Goal of the exercise:
Please give each line of the listing below as a JSON list of strings, one string per line, with blank lines dropped and the pictures left out.

— Begin Exercise data —

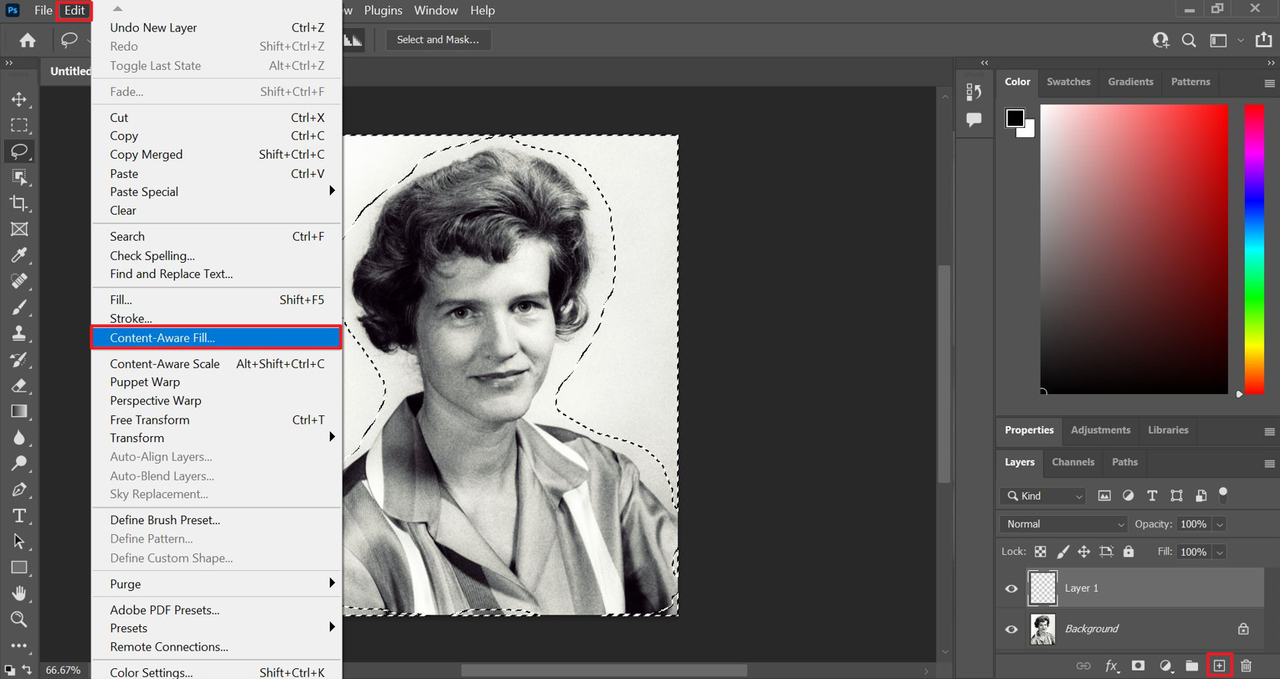Open the Kind filter dropdown
The width and height of the screenshot is (1280, 679).
pyautogui.click(x=1044, y=496)
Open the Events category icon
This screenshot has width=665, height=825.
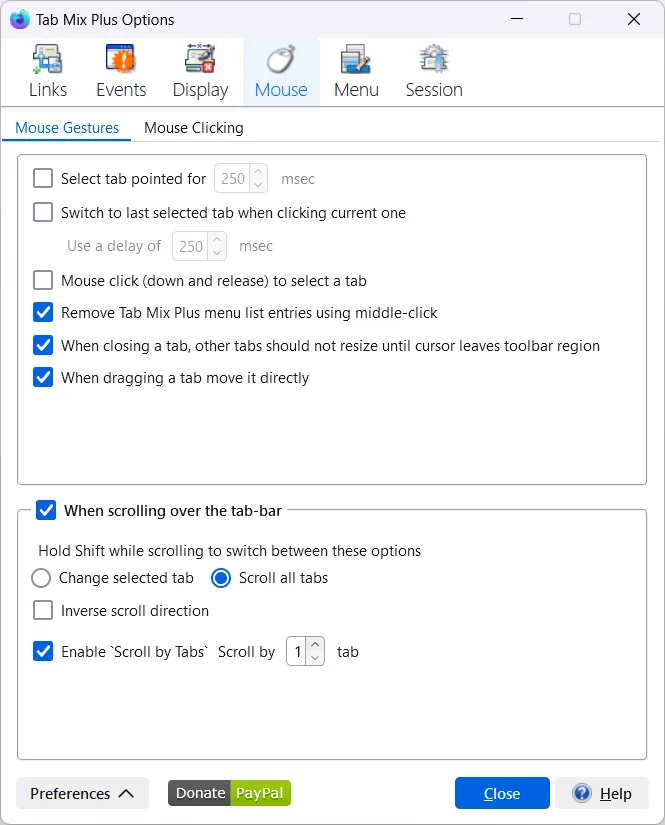120,60
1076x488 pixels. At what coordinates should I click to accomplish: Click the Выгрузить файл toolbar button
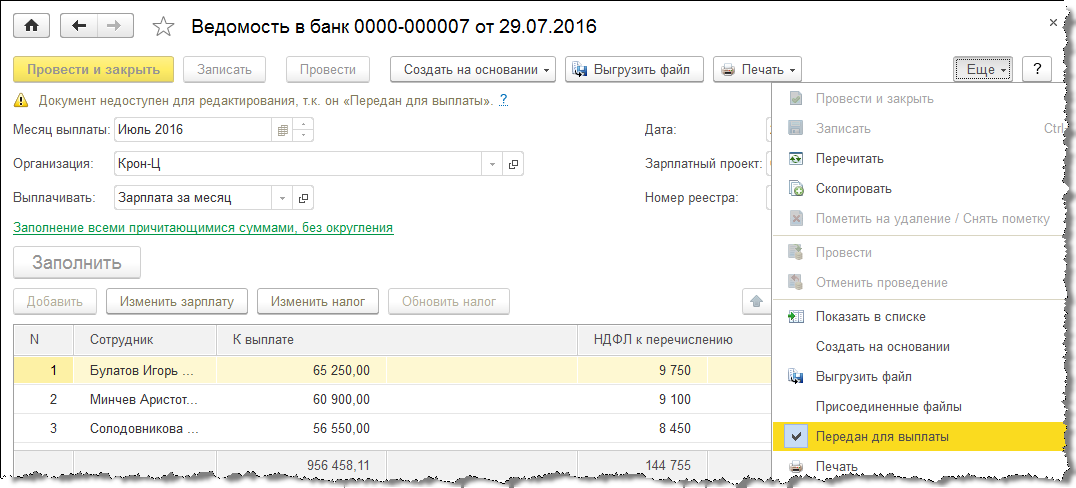pyautogui.click(x=634, y=69)
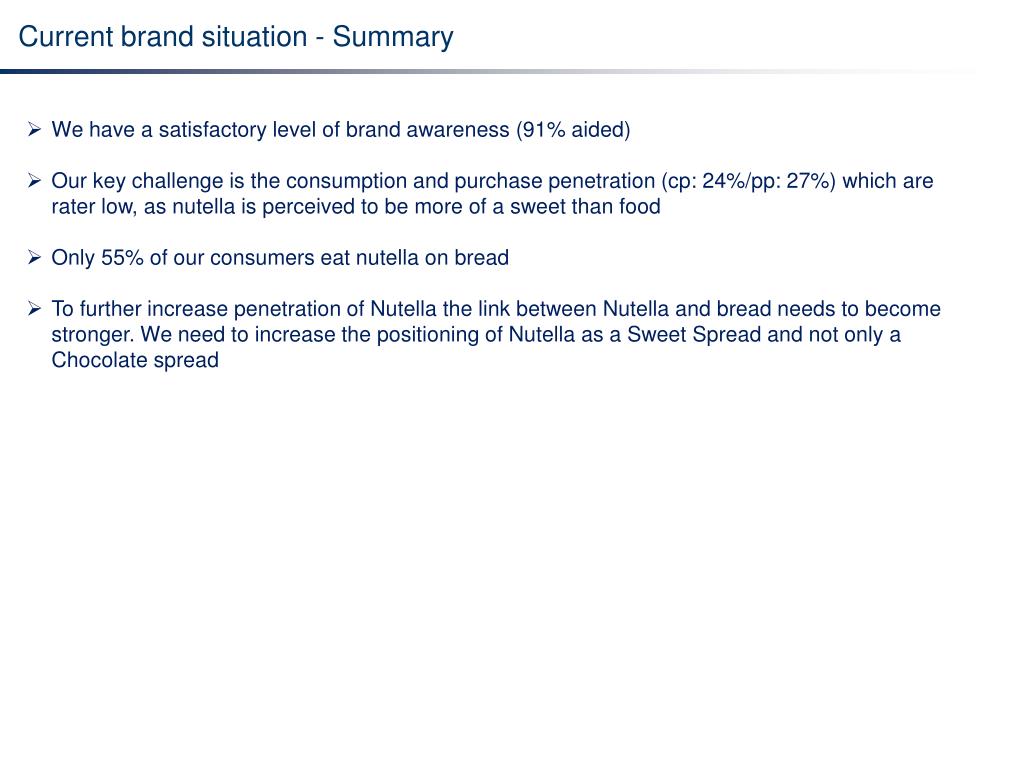Click the word 'Summary' in the title
The height and width of the screenshot is (768, 1024).
[x=393, y=37]
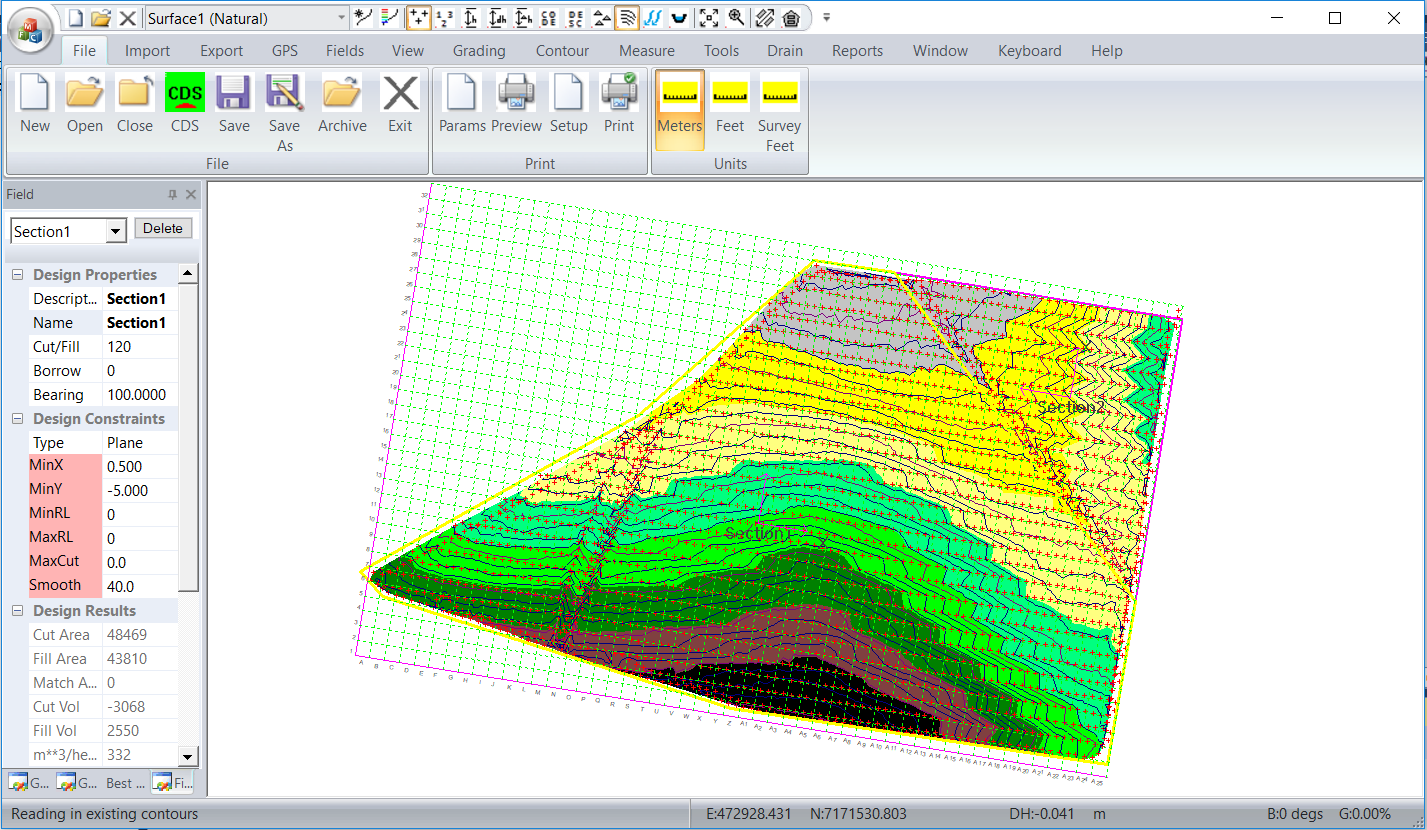Click the Delete button in the Field panel

click(163, 229)
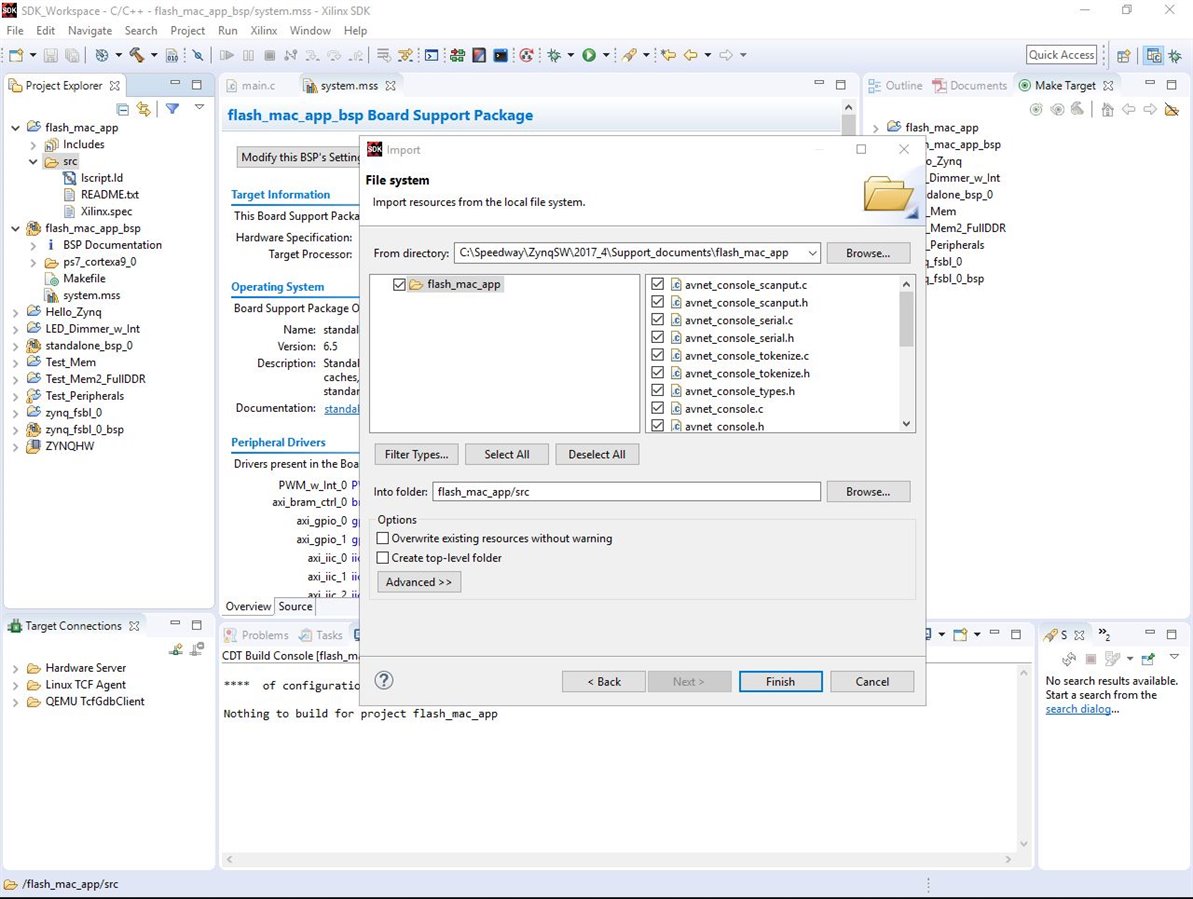1193x899 pixels.
Task: Switch to the Debug perspective icon
Action: (x=1174, y=55)

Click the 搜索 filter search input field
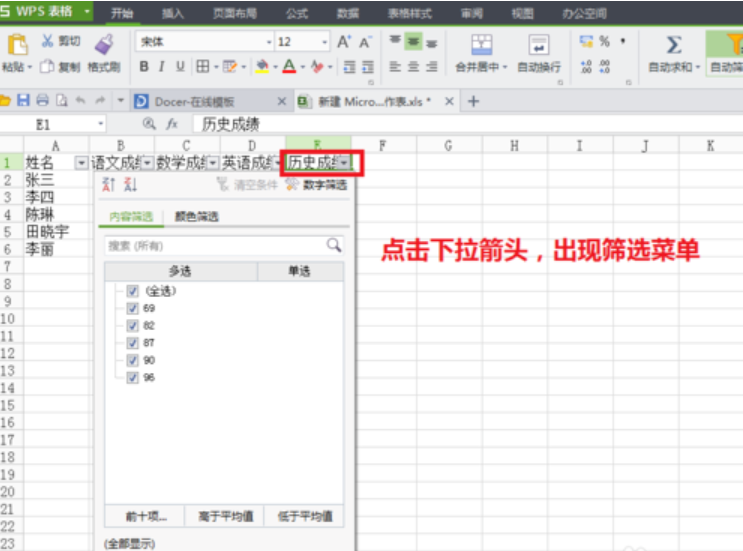tap(214, 245)
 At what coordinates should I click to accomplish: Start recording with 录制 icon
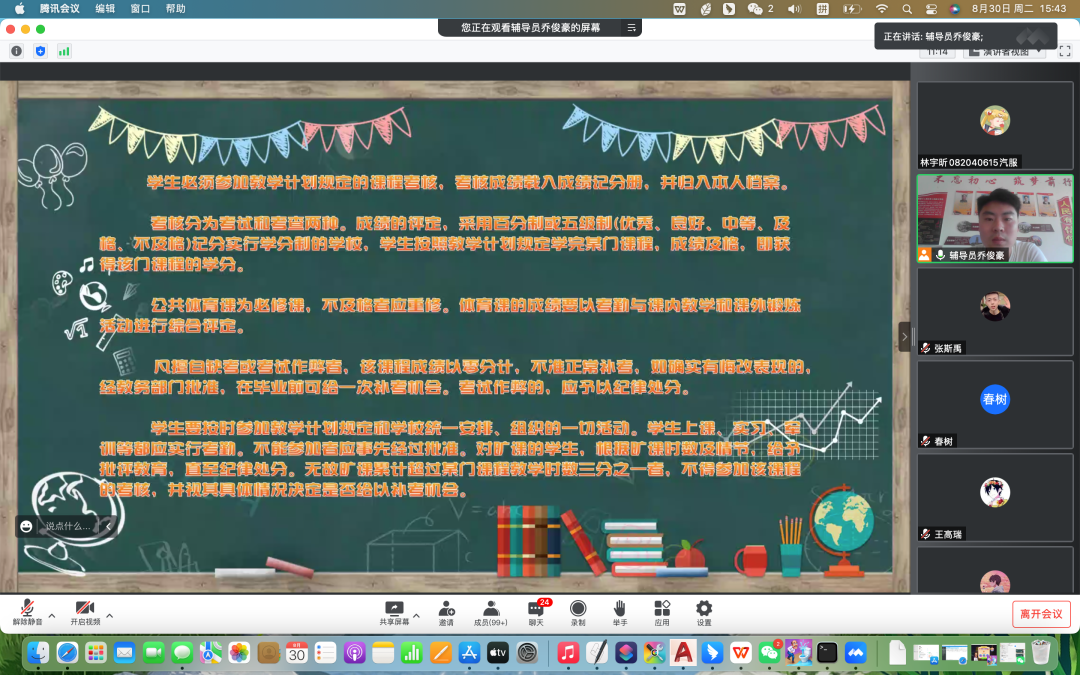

— End Exercise data —

Task result:
[
  "Open the Kind filter dropdown",
  "The width and height of the screenshot is (1280, 679).",
  "pyautogui.click(x=1044, y=496)",
  "Open the Events category icon",
  "This screenshot has width=665, height=825.",
  "120,60",
  "1076x488 pixels. At what coordinates should I click to accomplish: Click the Выгрузить файл toolbar button",
  "pyautogui.click(x=634, y=69)",
  "Click the word 'Summary' in the title",
  "The height and width of the screenshot is (768, 1024).",
  "[x=393, y=37]",
  "Click the Delete button in the Field panel",
  "click(163, 229)",
  "1193x899 pixels.",
  "Task: Switch to the Debug perspective icon",
  "Action: (x=1174, y=55)",
  "Click the 搜索 filter search input field",
  "tap(214, 245)",
  " At what coordinates should I click to accomplish: Start recording with 录制 icon"
]